All the agents initially used extensive mocking in their unit tests, which seemed rather pointless. I had Claude switch to actually using the Firestore emulator with live objects. Then I realized my original prompt was ambiguous, and Claude's approach to supporting async was convoluted—it didn't realize it should be using the async native Firestore client. I had it resolve that issue, which should be visible in the various commits in that PR.

Next, I asked it to do a Phase I analysis comparing what was actually created versus the original Phase I objectives. I then had it update the architecture document to clearly specify how to implement async and sync code, and to prefer live emulation over mocking whenever possible. I also had it flesh out more details about what the architecture looks like and the current project status. Finally, I asked it to create a Jupyter notebook demonstrating how Phase I functionality works.
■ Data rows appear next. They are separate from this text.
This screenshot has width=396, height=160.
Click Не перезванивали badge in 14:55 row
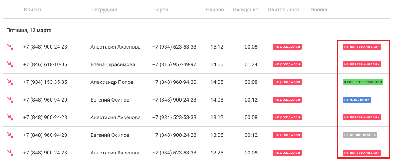(x=362, y=64)
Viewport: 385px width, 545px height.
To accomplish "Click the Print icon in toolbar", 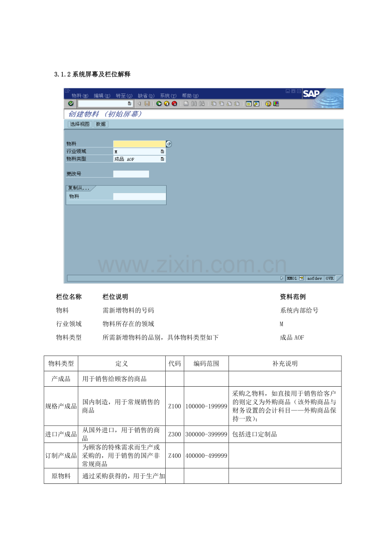I will point(186,103).
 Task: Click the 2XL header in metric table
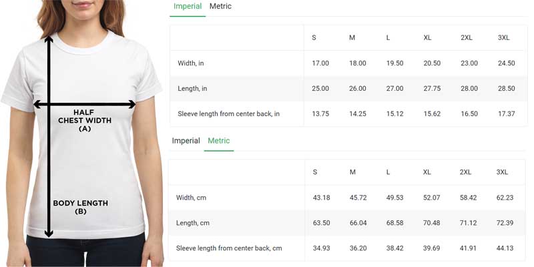(465, 172)
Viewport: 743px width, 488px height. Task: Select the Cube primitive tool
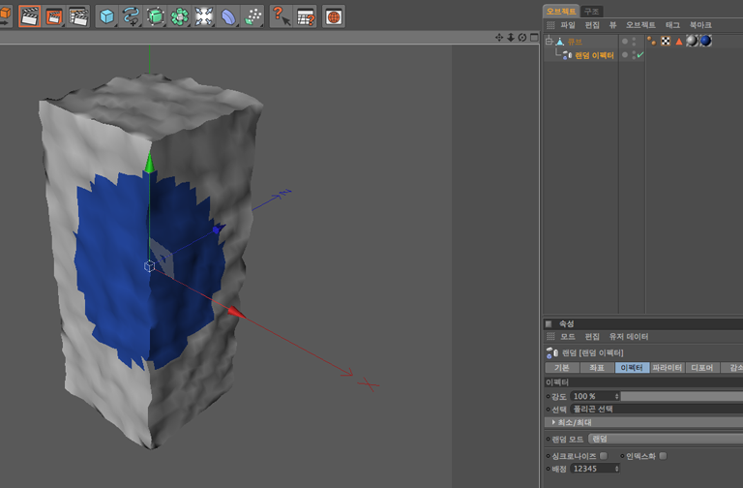[106, 16]
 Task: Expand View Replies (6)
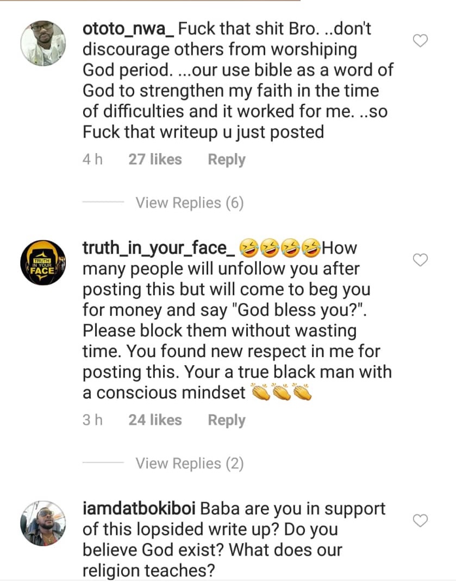(189, 203)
After that, I spent about 2 hours reading through the code, looking for UX and other issues, and having Claude do micro-tweaks—10-20 line chunks of grunt work that I didn't want to do myself, but fairly traditional agent coding.

In all, Phase I took about 20 hours of wall time. During that time, Claude ran for approximately an hour across 11 sessions. The early sessions were brief (around 10 minutes each), but I couldn't give it tasks that took hours. The good testing harness likely helped—it could run tests against the emulator without making silly mistakes. My time broke down roughly as: 15 minutes dictating prompts using Wispr Flow (I don't type them, I speak them), 30-60 minutes watching Claude run, and a couple hours reading code to understand what went wrong and determine the best solution before directing Claude. My estimate is that this amount of work would have taken two to three seasoned engineers a couple of weeks, with considerable fatigue involved—especially when you include documentation, demos, docstrings, and testing.

Phase 2

Phase II ended up being broken into two parts. I offered this to both Codex and Claude again. Codex produced two solutions that looked reasonable, but I couldn't get them published as a PR—likely due to how I launched them. Claude's solution looked fine, so I went with that. Claude chose to implement roughly 80% of Phase II in the first section, and it looks solid. The whole process took about 30 minutes, but it completed everything. I then asked it to create a demo notebook.

For the second part of this phase, Claude implemented some querying logic. I asked it to create the logic, write tests, create a demo notebook, and update STATUS.md to reflect progress. That worked smoothly and took about 20 minutes. I didn't monitor Claude closely this time since there wasn't much to scrutinize—it just worked. At this point, things are moving along well. Given the subtlety of some of these implementations, I estimate this would take an engineering team several days. We're now roughly 50% complete. The project is mildly useful now and on its way to being extremely useful.

Phase 3

Phase 3 also went pretty quickly.

After Phase 3, I started working in topics mode. I prompt Claude to implement a feature and then create a topic demo notebook describing it.

Around this point, I basically just joined the Borg, and stopped keeping Captain's Log. Instead I found a script that can render Claude code logs, and additional I asked Claude to maintain a Status.md and also implementation reports. At that point, my job was done, and I no longer exist.